==== INPUT
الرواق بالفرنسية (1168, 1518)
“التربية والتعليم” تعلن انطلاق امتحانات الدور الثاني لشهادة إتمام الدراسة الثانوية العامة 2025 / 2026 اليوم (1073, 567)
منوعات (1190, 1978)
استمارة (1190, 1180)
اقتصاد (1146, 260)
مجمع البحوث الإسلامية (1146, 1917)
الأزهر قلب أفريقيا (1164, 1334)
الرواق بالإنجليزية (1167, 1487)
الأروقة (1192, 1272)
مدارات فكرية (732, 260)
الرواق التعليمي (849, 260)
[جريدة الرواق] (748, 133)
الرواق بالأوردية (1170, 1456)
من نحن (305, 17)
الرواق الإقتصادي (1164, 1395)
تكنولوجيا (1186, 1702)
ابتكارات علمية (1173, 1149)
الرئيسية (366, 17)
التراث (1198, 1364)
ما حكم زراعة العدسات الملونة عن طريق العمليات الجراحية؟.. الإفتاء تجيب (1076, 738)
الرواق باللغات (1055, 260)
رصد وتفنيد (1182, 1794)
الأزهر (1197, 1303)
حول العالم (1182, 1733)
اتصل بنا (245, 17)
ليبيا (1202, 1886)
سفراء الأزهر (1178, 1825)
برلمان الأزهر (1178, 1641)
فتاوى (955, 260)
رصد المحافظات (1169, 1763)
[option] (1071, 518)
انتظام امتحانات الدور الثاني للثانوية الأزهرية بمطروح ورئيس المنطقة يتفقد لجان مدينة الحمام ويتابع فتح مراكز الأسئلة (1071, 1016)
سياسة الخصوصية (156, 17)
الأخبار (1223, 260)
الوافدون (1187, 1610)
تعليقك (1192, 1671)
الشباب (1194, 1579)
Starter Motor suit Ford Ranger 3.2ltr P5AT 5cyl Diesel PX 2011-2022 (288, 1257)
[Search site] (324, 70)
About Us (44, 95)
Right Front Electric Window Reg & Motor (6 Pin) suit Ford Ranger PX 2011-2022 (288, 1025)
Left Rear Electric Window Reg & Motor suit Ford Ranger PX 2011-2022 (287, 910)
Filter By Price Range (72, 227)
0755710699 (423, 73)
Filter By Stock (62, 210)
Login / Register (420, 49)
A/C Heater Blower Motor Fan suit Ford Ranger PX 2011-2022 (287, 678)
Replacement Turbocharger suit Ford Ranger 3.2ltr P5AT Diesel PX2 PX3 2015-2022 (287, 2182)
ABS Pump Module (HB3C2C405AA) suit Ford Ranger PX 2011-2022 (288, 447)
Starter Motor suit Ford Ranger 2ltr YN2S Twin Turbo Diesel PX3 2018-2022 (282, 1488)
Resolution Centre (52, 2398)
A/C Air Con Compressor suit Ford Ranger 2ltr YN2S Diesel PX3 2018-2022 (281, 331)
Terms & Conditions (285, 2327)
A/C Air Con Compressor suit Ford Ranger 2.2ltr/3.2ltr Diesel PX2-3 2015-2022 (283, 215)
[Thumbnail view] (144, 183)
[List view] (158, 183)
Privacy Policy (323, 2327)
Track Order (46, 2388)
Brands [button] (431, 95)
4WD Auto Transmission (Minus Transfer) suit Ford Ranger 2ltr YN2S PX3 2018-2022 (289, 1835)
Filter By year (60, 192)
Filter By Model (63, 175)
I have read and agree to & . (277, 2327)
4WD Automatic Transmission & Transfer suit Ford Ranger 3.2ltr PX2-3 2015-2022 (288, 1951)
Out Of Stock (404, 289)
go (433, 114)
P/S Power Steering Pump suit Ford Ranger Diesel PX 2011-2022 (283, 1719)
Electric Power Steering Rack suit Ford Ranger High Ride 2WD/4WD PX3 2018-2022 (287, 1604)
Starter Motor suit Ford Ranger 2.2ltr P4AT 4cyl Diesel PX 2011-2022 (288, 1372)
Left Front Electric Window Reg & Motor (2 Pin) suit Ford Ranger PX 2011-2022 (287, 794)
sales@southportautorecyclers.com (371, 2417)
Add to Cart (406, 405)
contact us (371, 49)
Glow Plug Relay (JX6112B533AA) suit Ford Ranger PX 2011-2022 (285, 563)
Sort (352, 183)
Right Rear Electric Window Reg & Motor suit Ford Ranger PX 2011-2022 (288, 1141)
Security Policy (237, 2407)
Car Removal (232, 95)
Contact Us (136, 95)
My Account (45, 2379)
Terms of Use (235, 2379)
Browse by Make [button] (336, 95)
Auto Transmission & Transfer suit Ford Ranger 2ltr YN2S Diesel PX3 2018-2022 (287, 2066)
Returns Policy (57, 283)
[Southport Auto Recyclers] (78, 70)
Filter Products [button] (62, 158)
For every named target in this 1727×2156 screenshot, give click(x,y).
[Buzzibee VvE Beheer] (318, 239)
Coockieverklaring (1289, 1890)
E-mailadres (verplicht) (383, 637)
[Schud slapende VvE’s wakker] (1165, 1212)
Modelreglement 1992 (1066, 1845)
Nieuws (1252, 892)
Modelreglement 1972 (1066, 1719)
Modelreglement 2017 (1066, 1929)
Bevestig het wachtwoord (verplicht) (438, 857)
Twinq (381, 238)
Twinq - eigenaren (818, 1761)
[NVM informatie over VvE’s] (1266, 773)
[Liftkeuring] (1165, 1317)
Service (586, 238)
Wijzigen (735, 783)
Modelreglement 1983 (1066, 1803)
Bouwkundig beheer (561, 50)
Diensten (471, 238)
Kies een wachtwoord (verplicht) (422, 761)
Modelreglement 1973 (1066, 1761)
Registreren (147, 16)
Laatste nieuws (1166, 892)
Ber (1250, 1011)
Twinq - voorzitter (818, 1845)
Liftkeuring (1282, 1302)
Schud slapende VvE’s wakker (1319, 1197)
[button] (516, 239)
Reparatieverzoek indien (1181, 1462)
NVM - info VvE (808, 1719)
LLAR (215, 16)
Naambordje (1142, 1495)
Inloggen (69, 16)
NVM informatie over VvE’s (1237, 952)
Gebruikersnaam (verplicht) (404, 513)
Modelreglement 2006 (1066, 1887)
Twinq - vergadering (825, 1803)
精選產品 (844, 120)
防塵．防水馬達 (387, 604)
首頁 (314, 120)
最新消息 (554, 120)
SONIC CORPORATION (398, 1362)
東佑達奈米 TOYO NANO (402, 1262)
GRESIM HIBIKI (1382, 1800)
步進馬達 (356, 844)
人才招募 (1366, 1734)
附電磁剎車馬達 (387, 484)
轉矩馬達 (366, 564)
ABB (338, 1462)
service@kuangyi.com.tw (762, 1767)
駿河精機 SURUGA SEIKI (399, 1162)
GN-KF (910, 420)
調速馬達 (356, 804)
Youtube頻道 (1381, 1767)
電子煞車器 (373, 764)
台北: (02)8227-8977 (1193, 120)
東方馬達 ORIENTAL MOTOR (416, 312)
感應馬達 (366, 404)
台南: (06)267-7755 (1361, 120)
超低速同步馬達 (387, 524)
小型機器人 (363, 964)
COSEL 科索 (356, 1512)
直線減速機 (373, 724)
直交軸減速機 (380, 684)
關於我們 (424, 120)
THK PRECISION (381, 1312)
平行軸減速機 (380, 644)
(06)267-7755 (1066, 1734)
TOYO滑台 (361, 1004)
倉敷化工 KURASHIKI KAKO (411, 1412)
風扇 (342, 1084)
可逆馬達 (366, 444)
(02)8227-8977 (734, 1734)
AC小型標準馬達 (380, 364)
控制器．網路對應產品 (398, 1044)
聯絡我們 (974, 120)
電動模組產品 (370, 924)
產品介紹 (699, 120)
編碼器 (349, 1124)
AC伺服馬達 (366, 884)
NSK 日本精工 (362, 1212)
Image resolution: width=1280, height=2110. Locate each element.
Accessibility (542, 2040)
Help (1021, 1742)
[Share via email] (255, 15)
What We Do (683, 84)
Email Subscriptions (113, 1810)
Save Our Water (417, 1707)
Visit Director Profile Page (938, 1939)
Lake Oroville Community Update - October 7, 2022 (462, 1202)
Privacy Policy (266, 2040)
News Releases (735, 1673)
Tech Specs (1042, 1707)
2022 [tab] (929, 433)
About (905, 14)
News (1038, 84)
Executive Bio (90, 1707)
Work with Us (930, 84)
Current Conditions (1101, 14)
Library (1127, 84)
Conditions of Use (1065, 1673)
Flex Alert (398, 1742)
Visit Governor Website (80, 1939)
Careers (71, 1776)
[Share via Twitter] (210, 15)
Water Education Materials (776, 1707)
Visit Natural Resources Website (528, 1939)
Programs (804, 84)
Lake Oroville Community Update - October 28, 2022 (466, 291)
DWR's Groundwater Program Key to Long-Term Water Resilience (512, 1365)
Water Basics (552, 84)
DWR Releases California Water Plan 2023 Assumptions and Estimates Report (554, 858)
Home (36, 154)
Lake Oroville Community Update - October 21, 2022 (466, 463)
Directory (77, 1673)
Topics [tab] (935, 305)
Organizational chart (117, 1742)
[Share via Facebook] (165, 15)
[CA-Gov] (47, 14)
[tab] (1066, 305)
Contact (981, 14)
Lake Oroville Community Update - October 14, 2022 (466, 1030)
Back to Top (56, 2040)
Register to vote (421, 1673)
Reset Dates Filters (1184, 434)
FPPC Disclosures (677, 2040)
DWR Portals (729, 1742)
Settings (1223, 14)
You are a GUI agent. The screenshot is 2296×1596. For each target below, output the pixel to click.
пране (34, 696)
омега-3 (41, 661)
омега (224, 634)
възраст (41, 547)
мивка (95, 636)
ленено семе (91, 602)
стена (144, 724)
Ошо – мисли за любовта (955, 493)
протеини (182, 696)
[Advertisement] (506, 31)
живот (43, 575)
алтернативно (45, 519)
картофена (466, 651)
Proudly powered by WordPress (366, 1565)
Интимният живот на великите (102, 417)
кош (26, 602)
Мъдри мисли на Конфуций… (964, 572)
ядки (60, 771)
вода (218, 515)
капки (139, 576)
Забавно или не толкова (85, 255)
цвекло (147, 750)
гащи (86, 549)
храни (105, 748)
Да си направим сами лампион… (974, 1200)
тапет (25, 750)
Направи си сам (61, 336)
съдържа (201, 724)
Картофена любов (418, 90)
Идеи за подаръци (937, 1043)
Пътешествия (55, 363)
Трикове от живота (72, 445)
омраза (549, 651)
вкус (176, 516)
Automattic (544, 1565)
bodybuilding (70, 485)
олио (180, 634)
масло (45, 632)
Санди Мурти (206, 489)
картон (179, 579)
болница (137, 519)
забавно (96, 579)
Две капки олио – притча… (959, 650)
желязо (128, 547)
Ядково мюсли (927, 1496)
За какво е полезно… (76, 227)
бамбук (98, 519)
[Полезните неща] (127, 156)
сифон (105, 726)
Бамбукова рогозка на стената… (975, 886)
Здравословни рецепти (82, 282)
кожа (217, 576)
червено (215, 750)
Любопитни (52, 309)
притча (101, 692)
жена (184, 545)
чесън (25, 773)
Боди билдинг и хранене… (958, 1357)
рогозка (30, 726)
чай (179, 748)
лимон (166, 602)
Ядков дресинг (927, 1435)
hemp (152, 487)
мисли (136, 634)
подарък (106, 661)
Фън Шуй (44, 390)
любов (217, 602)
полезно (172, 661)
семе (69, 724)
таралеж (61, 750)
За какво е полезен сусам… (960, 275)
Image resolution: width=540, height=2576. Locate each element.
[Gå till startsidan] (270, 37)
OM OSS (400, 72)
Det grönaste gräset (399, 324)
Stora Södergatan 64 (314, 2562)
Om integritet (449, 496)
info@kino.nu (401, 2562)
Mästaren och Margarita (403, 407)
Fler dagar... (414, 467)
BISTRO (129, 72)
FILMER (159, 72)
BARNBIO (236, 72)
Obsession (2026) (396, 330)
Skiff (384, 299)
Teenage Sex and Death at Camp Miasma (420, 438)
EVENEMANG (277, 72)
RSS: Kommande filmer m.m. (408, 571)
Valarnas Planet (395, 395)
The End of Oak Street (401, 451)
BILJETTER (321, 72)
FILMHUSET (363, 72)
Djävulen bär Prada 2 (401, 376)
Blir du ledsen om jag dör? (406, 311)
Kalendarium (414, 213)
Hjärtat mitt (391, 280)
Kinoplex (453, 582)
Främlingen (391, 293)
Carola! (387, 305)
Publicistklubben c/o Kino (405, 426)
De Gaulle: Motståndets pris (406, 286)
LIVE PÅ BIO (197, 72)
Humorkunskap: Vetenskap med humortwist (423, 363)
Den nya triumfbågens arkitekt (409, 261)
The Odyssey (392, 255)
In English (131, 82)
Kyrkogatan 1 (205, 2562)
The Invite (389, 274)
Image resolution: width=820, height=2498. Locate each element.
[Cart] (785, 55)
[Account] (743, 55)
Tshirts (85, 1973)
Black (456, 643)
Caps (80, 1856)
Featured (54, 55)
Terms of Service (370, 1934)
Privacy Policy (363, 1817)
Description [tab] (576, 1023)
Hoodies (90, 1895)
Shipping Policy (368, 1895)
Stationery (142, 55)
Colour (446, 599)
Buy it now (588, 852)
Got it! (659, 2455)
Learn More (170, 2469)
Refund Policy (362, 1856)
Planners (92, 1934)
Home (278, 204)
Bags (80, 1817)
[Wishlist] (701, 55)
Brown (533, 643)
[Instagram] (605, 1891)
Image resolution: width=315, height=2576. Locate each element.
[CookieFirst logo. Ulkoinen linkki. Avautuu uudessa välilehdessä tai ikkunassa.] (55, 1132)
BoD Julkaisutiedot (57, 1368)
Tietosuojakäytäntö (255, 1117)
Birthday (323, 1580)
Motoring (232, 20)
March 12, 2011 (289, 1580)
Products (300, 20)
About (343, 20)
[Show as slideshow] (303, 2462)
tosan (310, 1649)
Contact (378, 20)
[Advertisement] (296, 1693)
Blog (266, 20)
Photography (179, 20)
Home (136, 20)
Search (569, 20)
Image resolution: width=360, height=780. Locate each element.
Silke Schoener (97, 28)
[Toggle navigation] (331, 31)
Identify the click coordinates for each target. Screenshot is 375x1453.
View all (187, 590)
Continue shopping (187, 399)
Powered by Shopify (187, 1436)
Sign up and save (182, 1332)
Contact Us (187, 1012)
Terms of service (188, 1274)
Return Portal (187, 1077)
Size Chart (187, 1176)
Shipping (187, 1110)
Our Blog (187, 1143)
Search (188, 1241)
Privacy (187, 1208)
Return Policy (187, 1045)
========
[REQUIREMENT] Using the data above, extract exactly the lines from the one that holds "(06)267-7755 (1066, 1734)" to the one that holds "възраст (41, 547)", both ends included, and no others.

[COMPLETED EXERCISE]
(06)267-7755 (1066, 1734)
TOYO滑台 (361, 1004)
倉敷化工 KURASHIKI KAKO (411, 1412)
風扇 (342, 1084)
可逆馬達 (366, 444)
(02)8227-8977 (734, 1734)
AC小型標準馬達 (380, 364)
控制器．網路對應產品 (398, 1044)
聯絡我們 (974, 120)
電動模組產品 (370, 924)
產品介紹 (699, 120)
編碼器 (349, 1124)
AC伺服馬達 (366, 884)
NSK 日本精工 (362, 1212)
Image resolution: width=1280, height=2110. Locate each element.
Accessibility (542, 2040)
Help (1021, 1742)
[Share via email] (255, 15)
What We Do (683, 84)
Email Subscriptions (113, 1810)
Save Our Water (417, 1707)
Visit Director Profile Page (938, 1939)
Lake Oroville Community Update - October 7, 2022 (462, 1202)
Privacy Policy (266, 2040)
News Releases (735, 1673)
Tech Specs (1042, 1707)
2022 [tab] (929, 433)
About (905, 14)
News (1038, 84)
Executive Bio (90, 1707)
Work with Us (930, 84)
Current Conditions (1101, 14)
Library (1127, 84)
Conditions of Use (1065, 1673)
Flex Alert (398, 1742)
Visit Governor Website (80, 1939)
Careers (71, 1776)
[Share via Twitter] (210, 15)
Water Education Materials (776, 1707)
Visit Natural Resources Website (528, 1939)
Programs (804, 84)
Lake Oroville Community Update - October 28, 2022 (466, 291)
DWR's Groundwater Program Key to Long-Term Water Resilience (512, 1365)
Water Basics (552, 84)
DWR Releases California Water Plan 2023 Assumptions and Estimates Report (554, 858)
Home (36, 154)
Lake Oroville Community Update - October 21, 2022 (466, 463)
Directory (77, 1673)
Topics [tab] (935, 305)
Organizational chart (117, 1742)
[Share via Facebook] (165, 15)
[CA-Gov] (47, 14)
[tab] (1066, 305)
Contact (981, 14)
Lake Oroville Community Update - October 14, 2022 (466, 1030)
Back to Top (56, 2040)
Register to vote (421, 1673)
Reset Dates Filters (1184, 434)
FPPC Disclosures (677, 2040)
DWR Portals (729, 1742)
Settings (1223, 14)
You are a GUI agent. The screenshot is 2296×1596. For each target below, output the pixel to click.
пране (34, 696)
омега-3 (41, 661)
омега (224, 634)
възраст (41, 547)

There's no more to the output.